Just kidding! It’s really not.
Since the Taxpayer Relief Act of 2012 removed the Class Act from the Patient Protection and Affordable Care Act (Obamacare), several think tanks working on how to fund long-term care for aging baby boomers have all recommended the solution is a combination of public and private funding.
Prior to 1997, Medicare paid for long-term care on a fee-for-service basis. That means that whatever the physician prescribed, Medicare covered.
The rules changed with the passage of the Balance Budget Act of 1997. Implementation of the current Medicare coverage of custodial care became effective in July of 1998. For details on what Medicare currently covers, check out our blog, “Does Medicare Pay For Long-Term Care?”
Just one of the public funding strategies
Discussed for years is including custodial care as a Medicare benefit. In an April 27, 2018 memo to Medicare Advantage insurers, Kathryn Coleman, director of the CMS Medicare Drug & Health Plan Contract Administration Group, outlines a number of services the insurers may cover beginning in 2019.
The potential benefit inclusions stem from the interpretation of what is a supplemental benefit. Potential benefits Include: adult day care, in home assistance with activities of daily living, home safety modifications and more.
In a subsequent hearing of a House Ways & Means subcommittee, the issue of including custodial benefits as part of Original Medicare was discussed.

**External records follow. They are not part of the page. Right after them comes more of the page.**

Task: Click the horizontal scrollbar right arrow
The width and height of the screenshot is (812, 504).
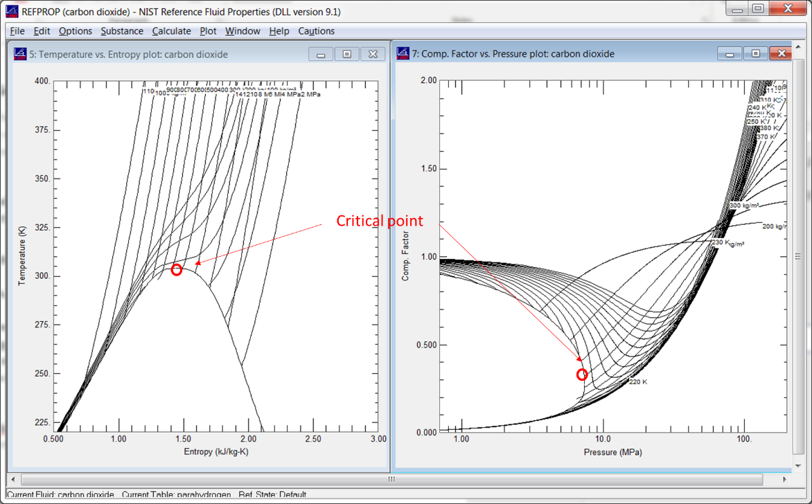Action: click(784, 479)
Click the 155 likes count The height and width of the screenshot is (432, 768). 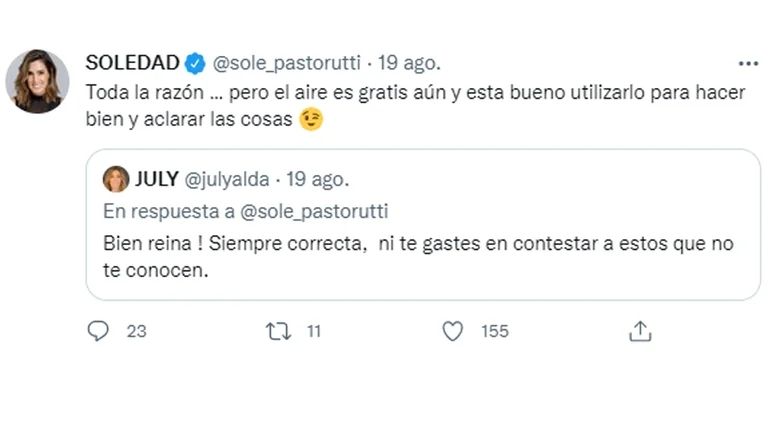pyautogui.click(x=494, y=331)
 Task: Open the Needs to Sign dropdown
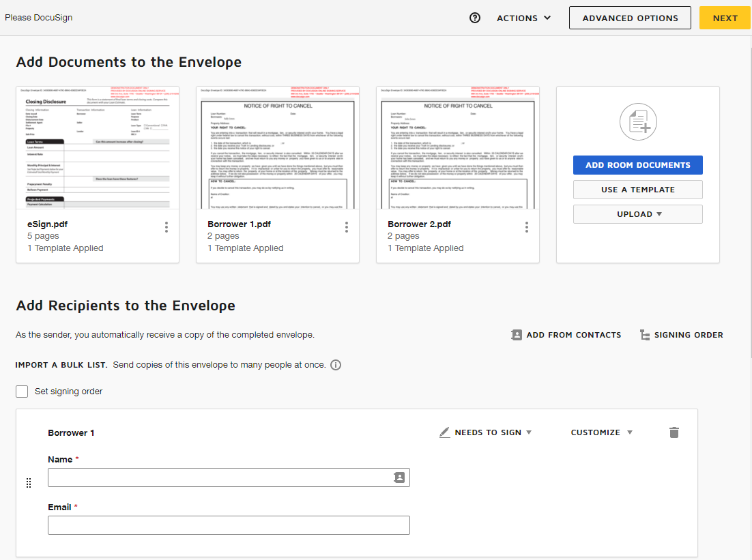point(486,432)
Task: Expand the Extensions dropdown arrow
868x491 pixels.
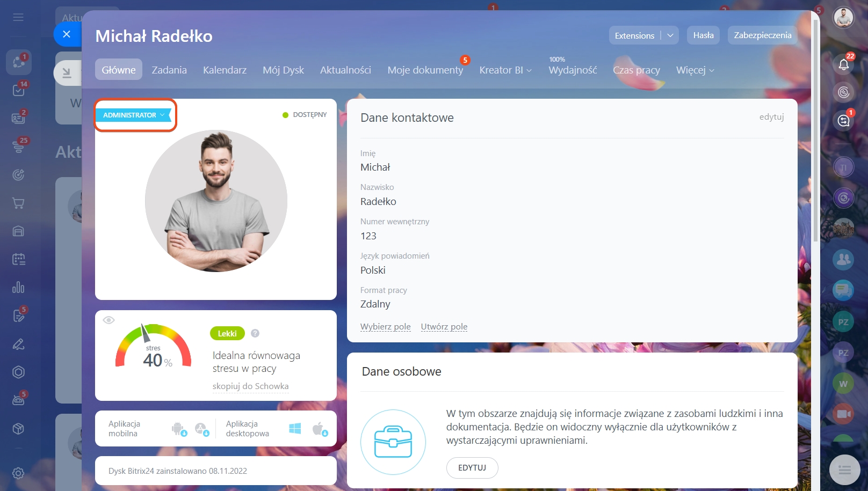Action: 670,35
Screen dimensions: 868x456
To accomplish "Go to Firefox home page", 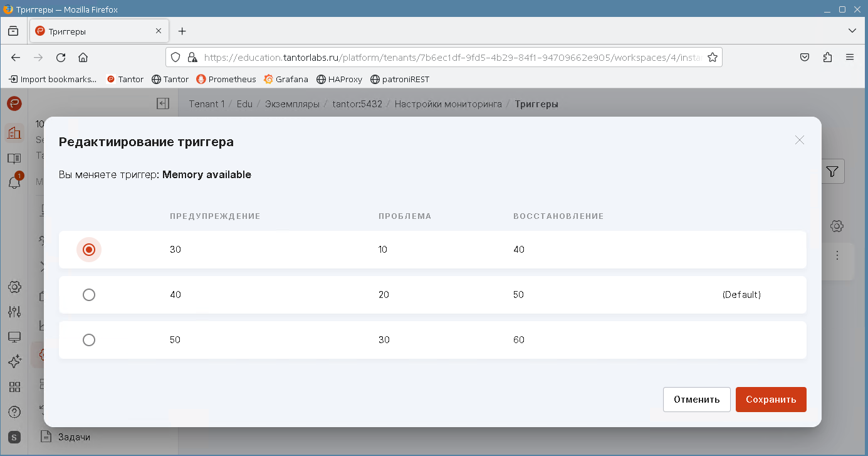I will tap(83, 57).
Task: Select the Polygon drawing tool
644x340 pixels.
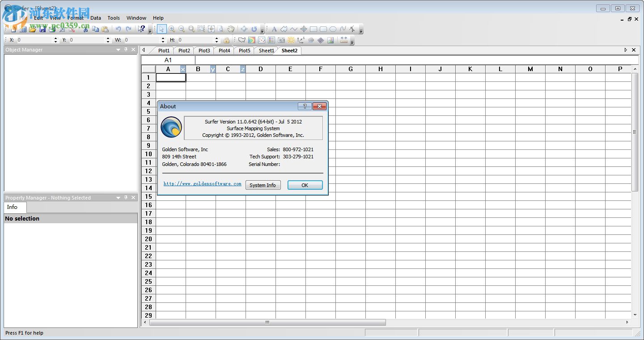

Any information that helps educate consumers about the risk of needing long-term care and the expense is welcomed news.
All think tanks working on the issue of funding long-term care have agreed upon one factor. We will need a combination of public and private funding. Neither can go it alone.
If Medicare does augment coverage to include custodial care, it will not eliminate the need for long-term care expense planning or long-term care insurance.
It just may lead to a better informed senior population and the need to buy less private insurance.